中医学では、カゼは自然現象である風が「風邪(ふうじゃ)」という体に悪影響を及ぼす邪気に変化して体を襲った状態であると考えます。
風邪(ふうじゃ)には、ほかの邪気を伴って体調を悪くするという特徴と、風のように症状が変化しやすいという特徴があります。
症状により、炎症を起こす「赤いカゼ」、寒けによる「青いカゼ」、空咳を伴う「湿ったカゼ」の4タイプがあります。
ひいたカゼのタイプを見極め、相応の処置をすることが大切です。
【葛根湯は万能なカゼ薬ではない!】
葛根湯を万能なカゼ薬だと思っている人が多いのではないでしょうか。
たしかにカゼの症状によく効くイメージがありますが、葛根湯は体を温めて治す薬。
寒けがする、肩や首がこわばっている、汗をかいているなど、青いカゼのひき始めに適しています。
のどが痛いとき、汗をかいているときなどには向いていないので注意していください。
【衛気(えき)が少ないとカゼをひきやすい!?】
衛気(えき)とは、体表や粘膜をおおい、ウイルス菌、花粉などの外敵や気温の変化、風などから体を守っているバリアのようなエネルギー(気)のこと。
同じ環境でもカゼをひく人とひかない人がいるのは、この衛気が足りているかどうかによります。

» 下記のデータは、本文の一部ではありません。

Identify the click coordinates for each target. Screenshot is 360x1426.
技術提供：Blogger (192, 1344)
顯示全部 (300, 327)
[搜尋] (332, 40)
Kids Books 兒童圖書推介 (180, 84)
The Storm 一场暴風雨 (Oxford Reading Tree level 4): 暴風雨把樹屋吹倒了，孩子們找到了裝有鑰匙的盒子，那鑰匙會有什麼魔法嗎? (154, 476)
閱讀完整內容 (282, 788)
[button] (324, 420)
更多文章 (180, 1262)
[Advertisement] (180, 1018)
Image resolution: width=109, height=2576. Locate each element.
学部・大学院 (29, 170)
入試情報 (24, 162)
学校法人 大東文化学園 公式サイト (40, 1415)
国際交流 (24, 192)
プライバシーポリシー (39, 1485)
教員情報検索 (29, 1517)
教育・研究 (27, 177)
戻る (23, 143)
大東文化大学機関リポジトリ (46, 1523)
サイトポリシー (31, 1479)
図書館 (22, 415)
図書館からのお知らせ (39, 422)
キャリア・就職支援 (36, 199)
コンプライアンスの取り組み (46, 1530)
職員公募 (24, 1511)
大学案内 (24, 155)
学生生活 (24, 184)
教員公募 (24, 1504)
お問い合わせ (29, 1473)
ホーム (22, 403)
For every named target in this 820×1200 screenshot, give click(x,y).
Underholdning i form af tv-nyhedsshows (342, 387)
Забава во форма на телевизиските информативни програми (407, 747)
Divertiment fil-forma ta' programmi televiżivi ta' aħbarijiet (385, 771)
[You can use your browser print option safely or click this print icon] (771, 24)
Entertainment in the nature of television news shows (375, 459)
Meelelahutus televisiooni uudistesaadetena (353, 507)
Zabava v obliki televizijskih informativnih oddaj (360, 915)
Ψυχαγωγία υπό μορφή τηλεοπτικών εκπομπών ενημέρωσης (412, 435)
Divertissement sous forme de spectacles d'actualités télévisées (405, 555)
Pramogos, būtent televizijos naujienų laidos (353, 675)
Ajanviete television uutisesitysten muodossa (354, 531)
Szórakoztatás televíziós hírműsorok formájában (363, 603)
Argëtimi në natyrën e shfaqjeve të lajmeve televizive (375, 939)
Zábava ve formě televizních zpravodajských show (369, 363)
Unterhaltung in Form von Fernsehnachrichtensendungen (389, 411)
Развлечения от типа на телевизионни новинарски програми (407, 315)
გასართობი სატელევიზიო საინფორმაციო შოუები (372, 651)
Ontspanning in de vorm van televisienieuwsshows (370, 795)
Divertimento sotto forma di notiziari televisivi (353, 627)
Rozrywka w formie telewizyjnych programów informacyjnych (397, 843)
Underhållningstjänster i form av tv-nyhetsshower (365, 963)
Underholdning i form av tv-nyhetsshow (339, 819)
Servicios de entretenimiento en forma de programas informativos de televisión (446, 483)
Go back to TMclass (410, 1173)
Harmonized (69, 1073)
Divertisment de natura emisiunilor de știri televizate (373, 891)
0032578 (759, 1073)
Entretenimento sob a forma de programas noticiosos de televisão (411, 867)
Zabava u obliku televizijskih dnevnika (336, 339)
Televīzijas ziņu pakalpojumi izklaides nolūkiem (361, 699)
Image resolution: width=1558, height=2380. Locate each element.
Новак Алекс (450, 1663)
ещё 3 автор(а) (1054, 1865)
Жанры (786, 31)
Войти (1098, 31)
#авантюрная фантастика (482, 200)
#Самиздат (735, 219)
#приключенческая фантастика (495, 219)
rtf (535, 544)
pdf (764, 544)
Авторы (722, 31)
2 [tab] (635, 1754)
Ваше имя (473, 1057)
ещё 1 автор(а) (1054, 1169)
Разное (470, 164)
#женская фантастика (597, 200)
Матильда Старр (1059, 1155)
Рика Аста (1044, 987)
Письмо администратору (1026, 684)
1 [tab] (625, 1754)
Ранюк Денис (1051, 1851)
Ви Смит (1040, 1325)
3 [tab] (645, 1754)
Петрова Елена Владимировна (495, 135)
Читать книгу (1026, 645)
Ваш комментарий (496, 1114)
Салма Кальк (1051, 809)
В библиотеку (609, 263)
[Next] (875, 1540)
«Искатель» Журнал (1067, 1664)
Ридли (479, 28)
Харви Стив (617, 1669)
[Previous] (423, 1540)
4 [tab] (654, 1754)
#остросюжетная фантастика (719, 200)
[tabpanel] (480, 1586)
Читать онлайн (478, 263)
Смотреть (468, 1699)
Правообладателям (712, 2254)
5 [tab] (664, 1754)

衛気は胃腸でつくられるので、油っこいもの、味の濃いもの、甘いもの、冷たいもののとりすぎには注意しましょう。
【乾いたカゼ】
乾いたカゼは、乾燥した空気(燥邪)が体内に入り込んだ状態。
多くはカゼが長引いたときに見られ、空咳を伴います。
少量の痰がからむ、口が渇く、皮膚が乾燥する、便秘などの症状があります。
対策は、肺にうるおいを与えること。
はちみつや梨を食べましょう。
【湿ったカゼ】
湿った風(湿邪)が体内に入り込んだ状態です。
胃のむかつき、食欲不振、嘔吐、腹痛、下痢、鼻水、痰などの症状が見られます。
対策は、余分な水分を排出しながら、胃腸の働きを整えること。
しそ、みょうが、しょうがをきざんでおかゆやみそ汁に入れて食べましょう。
【赤いカゼ】
赤いカゼは熱が原因。
余分な熱(熱邪)が体内に入り込んだ状態です。
特徴は、熱っぽい、のどが痛い、鼻水が黄色く粘る、鼻の中が熱く乾燥感がある、口やのどが渇く、だるいなど。
赤いカゼをひいたときはミントティーを飲むなど、熱を追い払い冷ます養生が必要です。
【青いカゼ】
青いカゼは、冷えや体の熱を奪うもの(寒邪)が体内に入り込んだ状態で、ゾクゾクとした寒けから始まります。
厚着をしても寒い、水っぽい鼻水や痰がでる、手足が冷えるなどの症状があります。
対策は発汗を促して体を温めること。
シナモン紅茶や、しょうがを取り入れましょう。